Question

Let \( X_1, X_2, \dots, X_n \), where \( n \geq 5 \), be a random sample from a distribution with the probability density function \[ f(x; \theta) = \begin{cases} e^{-(x - \theta)}, & x \geq \theta, \\ 0, & \text{otherwise}, \end{cases} \] where \( \theta \in \mathbb{R} \) is the unknown parameter. Then which of the following statement(s) is (are) true? 
 

• A. A 95% confidence interval of \( \theta \) has to be of finite length
• B. \( \left( \min{\{X_1, X_2, \dots, X_n\}} + \frac{1}{n} \ln(0.05), \min{\{X_1, X_2, \dots, X_n\}} \right) \) is a 95% confidence interval of \( \theta \)
• C. A 95% confidence interval of \( \theta \) can be of length 1
• D. A 95% confidence interval of \( \theta \) can be of length 2

Hint:

For exponential distributions, the minimum of the sample is a good estimator for the parameter \( \theta \) and leads to a finite confidence interval.

Answer 1

The Correct Option is B, C, D

Step 1: Find the distribution of the minimum

Let $X_{(1)} = \min{X_1, X_2, ..., X_n}$. For $x \geq \theta$: $$P(X_{(1)} > x) = P(X_1 > x, ..., X_n > x) = [P(X_1 > x)]^n = [e^{-(x-\theta)}]^n = e^{-n(x-\theta)}$$

Therefore, $X_{(1)} - \theta \sim \text{Exponential}(n)$ with parameter $n$.

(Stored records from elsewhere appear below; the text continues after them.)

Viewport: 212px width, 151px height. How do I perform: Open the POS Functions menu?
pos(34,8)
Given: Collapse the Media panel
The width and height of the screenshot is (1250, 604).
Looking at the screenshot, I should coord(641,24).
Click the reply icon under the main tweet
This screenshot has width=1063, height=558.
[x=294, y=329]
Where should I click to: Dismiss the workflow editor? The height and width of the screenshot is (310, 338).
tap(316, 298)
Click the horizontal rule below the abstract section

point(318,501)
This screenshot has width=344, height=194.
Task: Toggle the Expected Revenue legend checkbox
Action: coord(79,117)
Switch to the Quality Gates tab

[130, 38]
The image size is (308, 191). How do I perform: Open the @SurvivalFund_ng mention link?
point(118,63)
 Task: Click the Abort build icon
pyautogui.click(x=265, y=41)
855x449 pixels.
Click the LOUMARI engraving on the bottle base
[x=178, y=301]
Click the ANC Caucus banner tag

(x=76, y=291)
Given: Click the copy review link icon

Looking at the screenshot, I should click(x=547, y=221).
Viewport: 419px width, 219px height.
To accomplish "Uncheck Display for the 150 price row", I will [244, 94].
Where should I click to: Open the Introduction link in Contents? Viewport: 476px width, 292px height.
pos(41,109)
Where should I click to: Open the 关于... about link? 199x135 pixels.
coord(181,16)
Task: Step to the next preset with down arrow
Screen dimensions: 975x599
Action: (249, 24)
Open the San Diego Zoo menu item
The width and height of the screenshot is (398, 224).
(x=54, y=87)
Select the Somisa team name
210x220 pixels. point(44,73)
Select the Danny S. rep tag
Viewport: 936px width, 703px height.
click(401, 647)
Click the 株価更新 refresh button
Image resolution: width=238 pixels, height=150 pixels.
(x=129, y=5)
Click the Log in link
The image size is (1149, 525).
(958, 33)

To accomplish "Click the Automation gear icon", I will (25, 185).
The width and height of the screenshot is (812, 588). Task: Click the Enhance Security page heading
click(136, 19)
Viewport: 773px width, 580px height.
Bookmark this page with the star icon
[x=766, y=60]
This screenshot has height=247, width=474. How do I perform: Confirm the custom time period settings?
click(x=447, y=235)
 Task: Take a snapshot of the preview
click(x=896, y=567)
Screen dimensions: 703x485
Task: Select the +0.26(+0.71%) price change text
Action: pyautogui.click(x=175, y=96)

The CDF of $X_{(1)}$ is: $$P(X_{(1)} \leq x) = 1 - e^{-n(x-\theta)}, \quad x \geq \theta$$

Step 2: Find a pivotal quantity

Let $Y = n(X_{(1)} - \theta)$. Then $Y \sim \text{Exponential}(1)$.

For a 95% confidence interval, we need: $$P(a \leq Y \leq b) = 0.95$$

For the exponential distribution with rate 1: $$P(Y \leq y) = 1 - e^{-y}$$

We can choose: $P(Y \leq b) = 0.95$, which gives $1 - e^{-b} = 0.95$, so $e^{-b} = 0.05$, thus $b = -\ln(0.05) = \ln(20)$.

And $a = 0$ (since $Y \geq 0$).

Therefore: $$P(0 \leq n(X_{(1)} - \theta) \leq \ln(20)) = 0.95$$

Rearranging: $$P(X_{(1)} - \frac{\ln(20)}{n} \leq \theta \leq X_{(1)}) = 0.95$$

So a 95% confidence interval is: $\left(X_{(1)} - \frac{\ln(20)}{n}, X_{(1)}\right)$

The length of this interval is $\frac{\ln(20)}{n} \approx \frac{2.996}{n}$.

Option (A): A 95% confidence interval of $\theta$ has to be of finite length

Yes, any valid confidence interval must have finite length. The interval we constructed has length $\frac{\ln(20)}{n}$, which is finite.

Option (A) is TRUE 

Option (B): $\left(\min{X_1,X_2,...,X_n} + \frac{1}{n}\ln(0.05), \min{X_1,X_2,...,X_n}\right)$ is a 95% CI

Note that $\ln(0.05) = \ln(1/20) = -\ln(20)$.

So this interval is: $\left(X_{(1)} - \frac{\ln(20)}{n}, X_{(1)}\right)$

This matches our derived 95% confidence interval!

Option (B) is TRUE 

Option (C): A 95% confidence interval of $\theta$ can be of length 1

The length of our interval is $\frac{\ln(20)}{n} \approx \frac{2.996}{n}$.

For length = 1: $\frac{\ln(20)}{n} = 1$, which gives $n = \ln(20) \approx 2.996 < 5$.

Since we're given $n \geq 5$, we have $\frac{\ln(20)}{n} \leq \frac{2.996}{5} \approx 0.599 < 1$.

However, we could construct different confidence intervals. For instance, using: $$P(c \leq n(X_{(1)} - \theta) \leq d) = 0.95$$

with $d - c = n$, we could get a length of 1. For example, if we choose $c$ and $d$ such that: $$e^{-c} - e^{-d} = 0.95$$

and $d = c + n$, then the interval length would be $\frac{d-c}{n} = 1$.

For $n = 5$: We need $e^{-c} - e^{-(c+5)} = 0.95$, which gives $e^{-c}(1 - e^{-5}) \approx 0.9933 e^{-c} = 0.95$, so $e^{-c} \approx 0.9565$, giving $c \approx 0.0445$.

This is valid, so a 95% CI can have length 1.

Option (C) is TRUE 

Option (D): A 95% confidence interval of $\theta$ can be of length 2

Similarly, we can construct a confidence interval of length 2 by choosing appropriate $c$ and $d$ such that $d - c = 2n$ and the probability condition is satisfied.

Option (D) is TRUE 

Answer: (B), (C), and (D)